* [Task brief] The lines below must be transcribed exactly as given, with the images removed.

* [Information]
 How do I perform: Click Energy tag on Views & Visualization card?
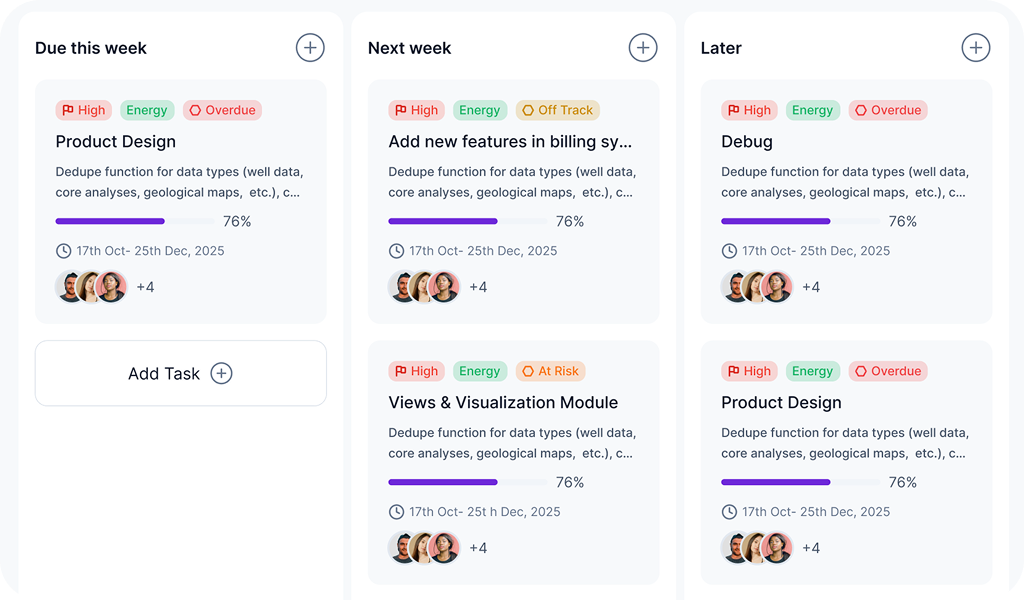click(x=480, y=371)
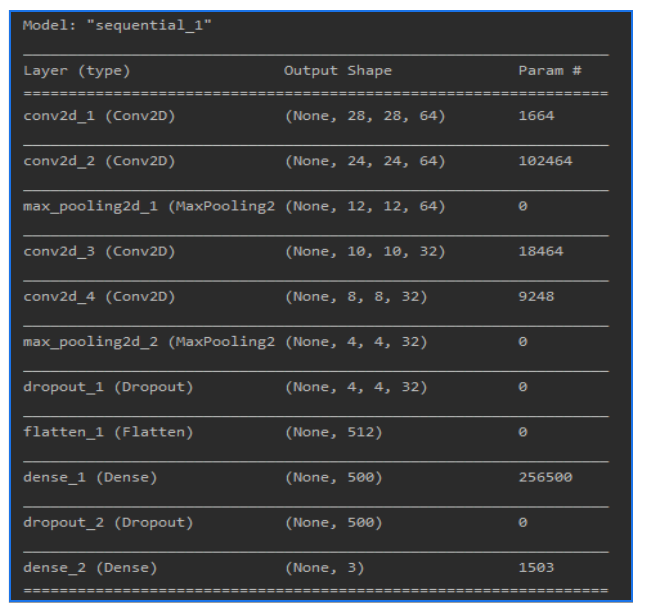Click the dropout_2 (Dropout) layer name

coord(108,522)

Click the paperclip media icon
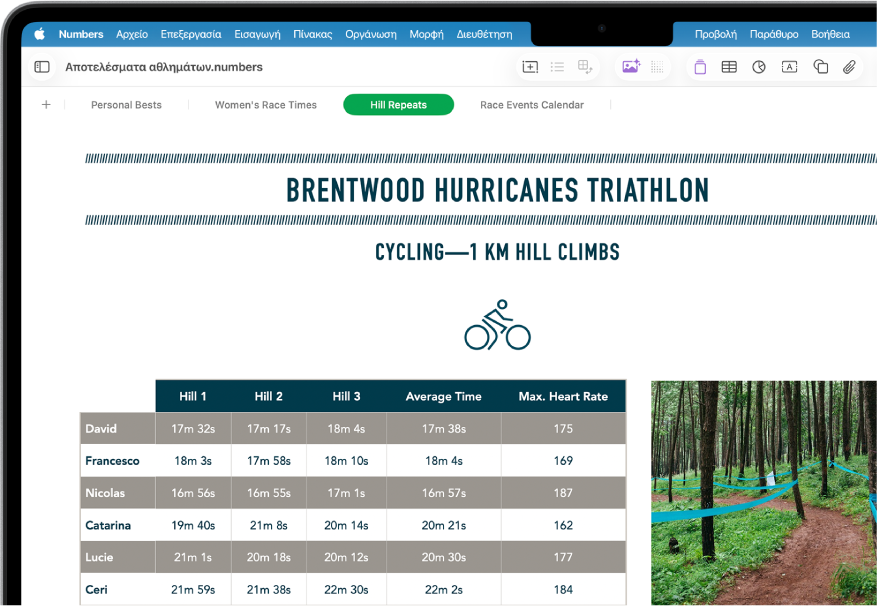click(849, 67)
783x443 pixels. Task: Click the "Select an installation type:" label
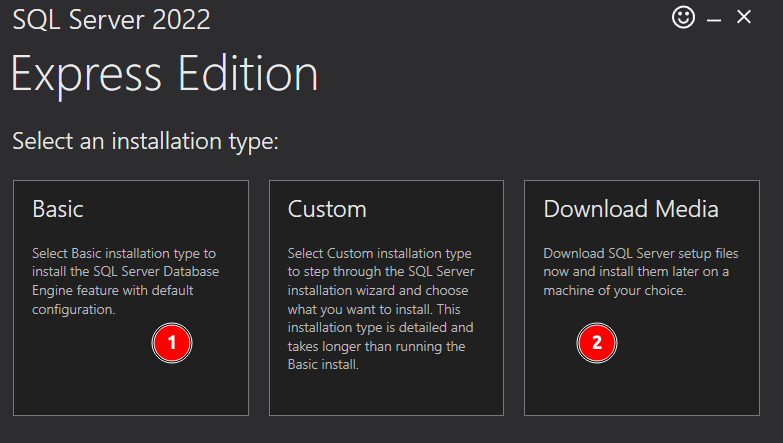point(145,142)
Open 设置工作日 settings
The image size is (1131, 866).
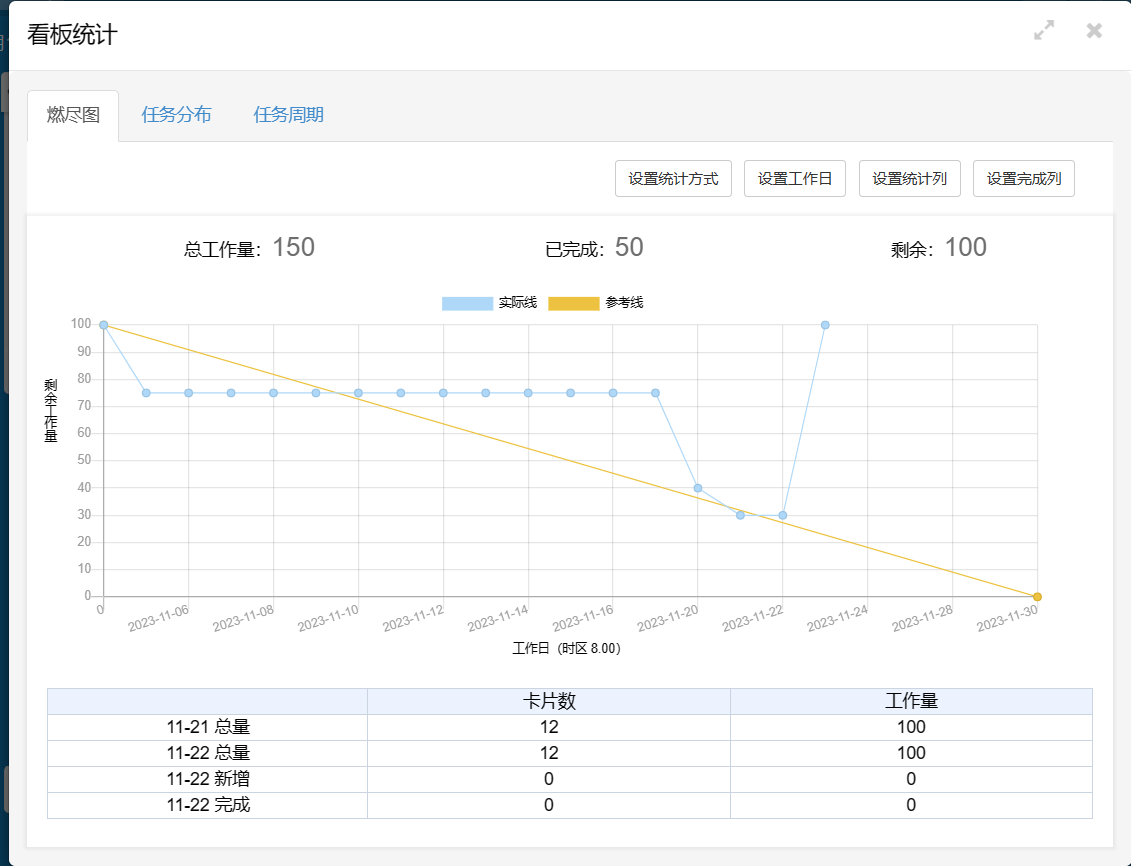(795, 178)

* [Result below]
 How do I perform: Click Energy tag on Views & Visualization card?
click(x=480, y=371)
Click the dropout_2 (Dropout) layer name

coord(108,522)

Click the paperclip media icon
click(849, 67)
783x443 pixels. Task: Click the "Select an installation type:" label
point(145,142)
Open 设置工作日 settings
The image size is (1131, 866).
(795, 178)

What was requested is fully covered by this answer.